### [Aufgaben]
1. Schreib den Teil des Threads zum Wago-Webserver neu, der mit "# Wago 750-880" beginnt und nach "## .:WAGO::014731:. (31 August 2015)" endet. Setz dabei überall "Webbrowser" statt "Browser" ein.
2. Mit welchem Programm soll man laut der Antwort im Thread zum Wago-Webserver das Dateisystem zurücksetzen?

# Wago 750-880 webserver probleme / 404 Not Found



## Player-Ben (30 August 2015)

Hallo zusammen,   ich wollte gerade Änderungen an der Modbuseinstellung vornehmen und habe festgestellt, dass diese auf dem Werbserver nicht verfügbar ist. Vorgang: Ich habe mich mit dem Browser über die IP mit der Wago verbunden. Anschließend klickte ich auf Modbus (Benutzereingabe und Passwort wurde verlangt) dort kam folgende Meldung:  404 Not Found Url '/WEBSERV\CPLCFG\MCAST.SSI' not found on server  Diese Meldung kommt auch bei folgenden anderen Funktionen: PLC Info SD Card Backup & Restore  Ich wäre euch sehr dankbar, wenn ihr mir helfen könntet.  Grüße Ben


----------



## .:WAGO::014731:. (31 August 2015)

Hallo Player-Ben,

mit Wago Ethernet Settings(möglichst aktuelle Version) das Dateisystem zurücksetzen(altes Format & Extrakt), dann werden auch alle Webserver Dateien auf Auslieferzustand gebracht. Neustart.


----------



## Player-Ben (31 August 2015)

danke für die Antwort, das Problem konnte mit der genannten Software und der Werkswiederherstellung behoben werden. Wobei mir noch nicht ganz klar ist wie es dazu kommen konnte.  Viele Grüße Ben


----------

### [Vorliegende Angaben]
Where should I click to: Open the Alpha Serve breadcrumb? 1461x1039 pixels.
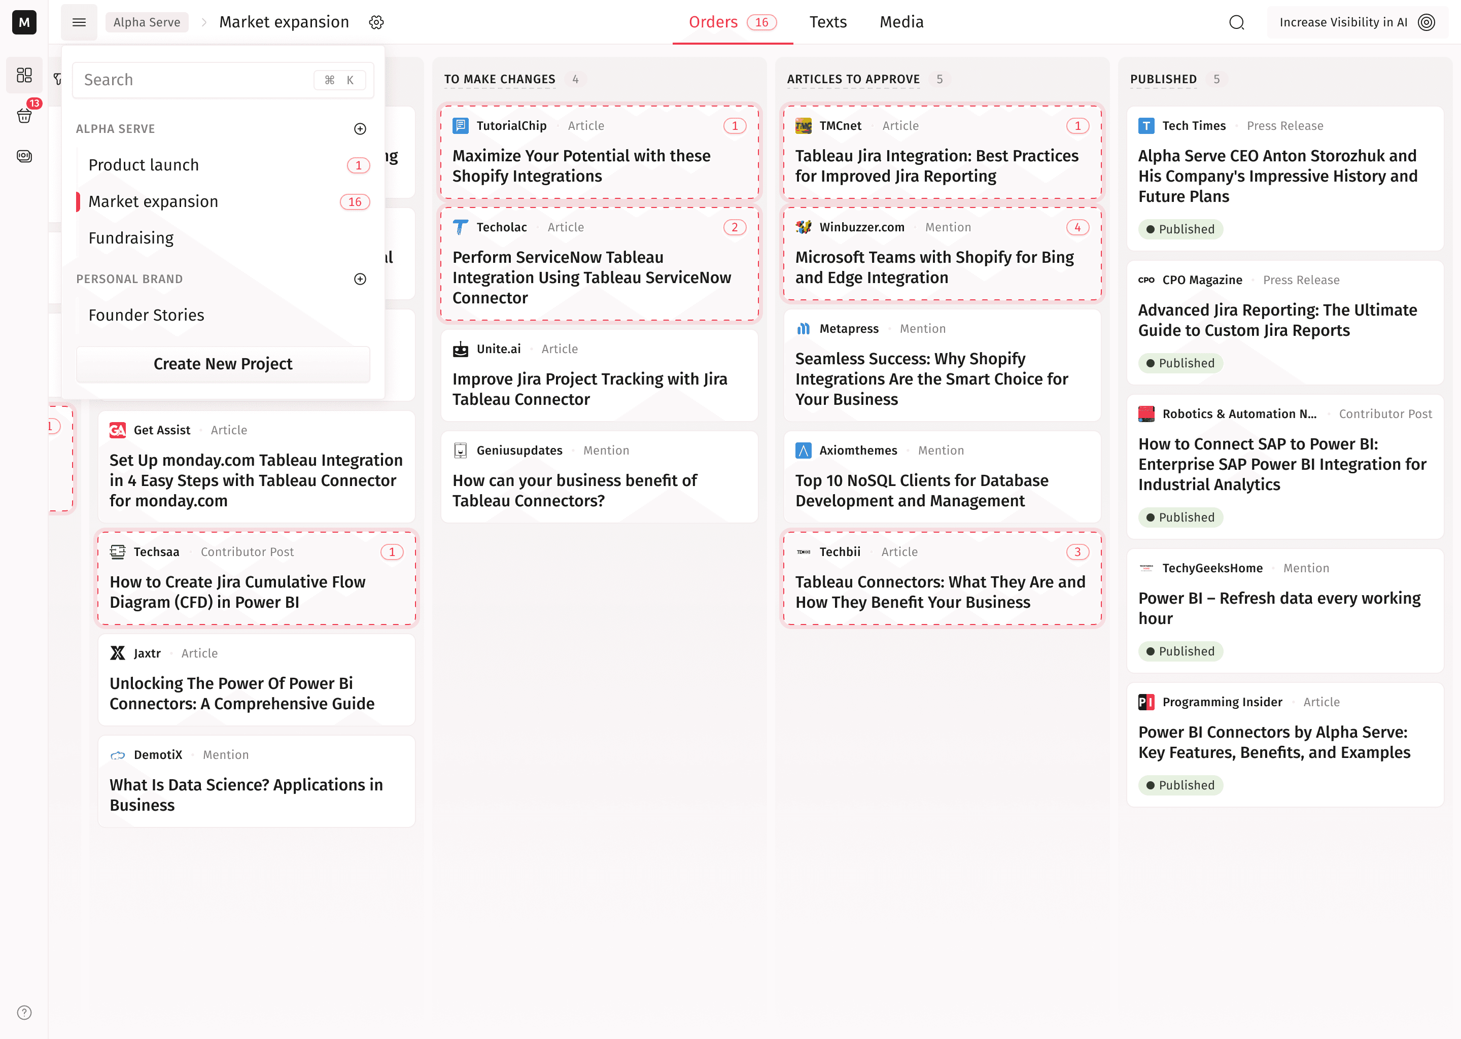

### [Lösungen]
1.
# Wago 750-880 webserver probleme / 404 Not Found



## Player-Ben (30 August 2015)

Hallo zusammen,   ich wollte gerade Änderungen an der Modbuseinstellung vornehmen und habe festgestellt, dass diese auf dem Werbserver nicht verfügbar ist. Vorgang: Ich habe mich mit dem Webbrowser über die IP mit der Wago verbunden. Anschließend klickte ich auf Modbus (Benutzereingabe und Passwort wurde verlangt) dort kam folgende Meldung:  404 Not Found Url '/WEBSERV\CPLCFG\MCAST.SSI' not found on server  Diese Meldung kommt auch bei folgenden anderen Funktionen: PLC Info SD Card Backup & Restore  Ich wäre euch sehr dankbar, wenn ihr mir helfen könntet.  Grüße Ben


----------



## .:WAGO::014731:. (31 August 2015)

2. Mit Wago Ethernet Settings, möglichst in einer aktuellen Version.